[TASK PROMPT]
Tally up the lines below that include the word "agent". Answer with the number alone.

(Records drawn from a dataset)
▼

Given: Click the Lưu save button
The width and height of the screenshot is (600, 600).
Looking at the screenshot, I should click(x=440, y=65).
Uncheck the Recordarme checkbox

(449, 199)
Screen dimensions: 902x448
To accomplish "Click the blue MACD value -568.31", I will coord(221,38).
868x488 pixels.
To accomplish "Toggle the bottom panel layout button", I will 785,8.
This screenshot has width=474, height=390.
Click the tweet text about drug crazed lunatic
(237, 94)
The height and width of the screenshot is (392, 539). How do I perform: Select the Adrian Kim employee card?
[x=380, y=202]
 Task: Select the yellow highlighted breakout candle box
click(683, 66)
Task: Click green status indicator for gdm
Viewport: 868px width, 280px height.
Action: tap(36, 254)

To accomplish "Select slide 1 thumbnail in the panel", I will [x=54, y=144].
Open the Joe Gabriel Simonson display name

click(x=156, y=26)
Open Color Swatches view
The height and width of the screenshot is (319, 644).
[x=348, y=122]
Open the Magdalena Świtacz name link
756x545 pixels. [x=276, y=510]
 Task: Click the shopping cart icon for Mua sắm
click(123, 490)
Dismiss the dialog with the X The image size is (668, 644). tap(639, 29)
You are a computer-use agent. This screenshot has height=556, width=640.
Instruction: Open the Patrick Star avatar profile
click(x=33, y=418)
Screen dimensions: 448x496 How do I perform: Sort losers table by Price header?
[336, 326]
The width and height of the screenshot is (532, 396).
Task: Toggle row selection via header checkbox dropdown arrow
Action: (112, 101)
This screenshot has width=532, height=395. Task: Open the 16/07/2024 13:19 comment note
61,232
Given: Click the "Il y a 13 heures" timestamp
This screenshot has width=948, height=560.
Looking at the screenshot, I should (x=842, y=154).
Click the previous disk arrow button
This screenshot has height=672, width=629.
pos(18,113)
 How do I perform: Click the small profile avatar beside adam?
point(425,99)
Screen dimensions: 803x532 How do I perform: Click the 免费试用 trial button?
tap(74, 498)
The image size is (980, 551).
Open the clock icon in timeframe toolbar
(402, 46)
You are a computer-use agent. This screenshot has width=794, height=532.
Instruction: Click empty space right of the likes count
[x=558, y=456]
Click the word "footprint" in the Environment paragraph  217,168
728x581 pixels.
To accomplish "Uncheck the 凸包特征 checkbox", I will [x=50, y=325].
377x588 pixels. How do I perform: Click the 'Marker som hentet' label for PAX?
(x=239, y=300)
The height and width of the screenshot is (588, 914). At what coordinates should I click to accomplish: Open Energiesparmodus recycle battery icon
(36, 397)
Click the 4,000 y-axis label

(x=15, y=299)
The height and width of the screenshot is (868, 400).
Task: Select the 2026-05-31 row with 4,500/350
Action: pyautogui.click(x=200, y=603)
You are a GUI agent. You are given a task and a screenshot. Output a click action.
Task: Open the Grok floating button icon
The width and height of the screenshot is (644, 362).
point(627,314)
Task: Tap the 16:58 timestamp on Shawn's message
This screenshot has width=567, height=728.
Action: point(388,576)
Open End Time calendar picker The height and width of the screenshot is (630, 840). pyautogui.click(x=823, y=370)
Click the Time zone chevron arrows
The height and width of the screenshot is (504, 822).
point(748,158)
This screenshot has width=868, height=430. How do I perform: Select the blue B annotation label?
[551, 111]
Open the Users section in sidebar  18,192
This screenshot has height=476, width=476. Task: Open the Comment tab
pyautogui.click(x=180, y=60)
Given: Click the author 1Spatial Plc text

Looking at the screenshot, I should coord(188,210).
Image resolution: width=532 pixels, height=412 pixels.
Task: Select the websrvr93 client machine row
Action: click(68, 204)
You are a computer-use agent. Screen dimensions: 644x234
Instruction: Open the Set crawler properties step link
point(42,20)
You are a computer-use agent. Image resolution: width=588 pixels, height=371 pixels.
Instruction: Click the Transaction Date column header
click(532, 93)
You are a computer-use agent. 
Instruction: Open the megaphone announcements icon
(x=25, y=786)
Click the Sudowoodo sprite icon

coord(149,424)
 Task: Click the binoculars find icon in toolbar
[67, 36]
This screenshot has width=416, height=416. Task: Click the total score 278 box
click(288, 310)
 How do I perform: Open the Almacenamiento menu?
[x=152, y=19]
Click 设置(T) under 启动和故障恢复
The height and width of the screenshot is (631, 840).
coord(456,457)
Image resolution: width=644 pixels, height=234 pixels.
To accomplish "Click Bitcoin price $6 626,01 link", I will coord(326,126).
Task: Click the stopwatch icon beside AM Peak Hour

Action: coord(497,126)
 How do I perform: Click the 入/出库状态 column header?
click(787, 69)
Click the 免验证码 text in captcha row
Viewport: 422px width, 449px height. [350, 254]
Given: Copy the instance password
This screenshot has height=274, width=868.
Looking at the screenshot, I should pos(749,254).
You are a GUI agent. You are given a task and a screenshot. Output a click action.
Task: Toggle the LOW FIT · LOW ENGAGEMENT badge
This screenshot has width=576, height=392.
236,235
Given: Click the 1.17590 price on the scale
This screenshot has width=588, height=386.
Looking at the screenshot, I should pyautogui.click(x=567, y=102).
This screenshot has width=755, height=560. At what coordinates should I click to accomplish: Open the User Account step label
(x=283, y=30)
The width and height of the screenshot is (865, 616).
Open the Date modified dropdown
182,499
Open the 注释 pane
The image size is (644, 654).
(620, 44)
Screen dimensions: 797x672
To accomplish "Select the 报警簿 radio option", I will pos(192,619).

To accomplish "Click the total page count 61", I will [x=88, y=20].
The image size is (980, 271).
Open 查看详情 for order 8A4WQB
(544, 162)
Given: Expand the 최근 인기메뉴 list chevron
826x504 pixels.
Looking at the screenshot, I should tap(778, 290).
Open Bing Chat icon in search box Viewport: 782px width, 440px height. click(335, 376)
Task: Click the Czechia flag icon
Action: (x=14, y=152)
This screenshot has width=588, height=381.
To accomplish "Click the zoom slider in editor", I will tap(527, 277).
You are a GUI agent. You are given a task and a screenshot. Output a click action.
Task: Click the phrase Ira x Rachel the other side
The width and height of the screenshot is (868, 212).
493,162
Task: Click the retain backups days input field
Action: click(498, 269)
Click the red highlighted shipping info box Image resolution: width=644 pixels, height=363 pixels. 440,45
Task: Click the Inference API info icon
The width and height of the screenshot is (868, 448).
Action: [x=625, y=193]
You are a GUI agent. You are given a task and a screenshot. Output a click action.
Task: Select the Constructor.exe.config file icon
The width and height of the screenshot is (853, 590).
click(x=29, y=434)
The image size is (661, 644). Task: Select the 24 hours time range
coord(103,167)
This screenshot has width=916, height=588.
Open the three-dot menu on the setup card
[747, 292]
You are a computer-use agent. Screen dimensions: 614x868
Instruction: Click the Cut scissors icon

▲

[REPLY]
10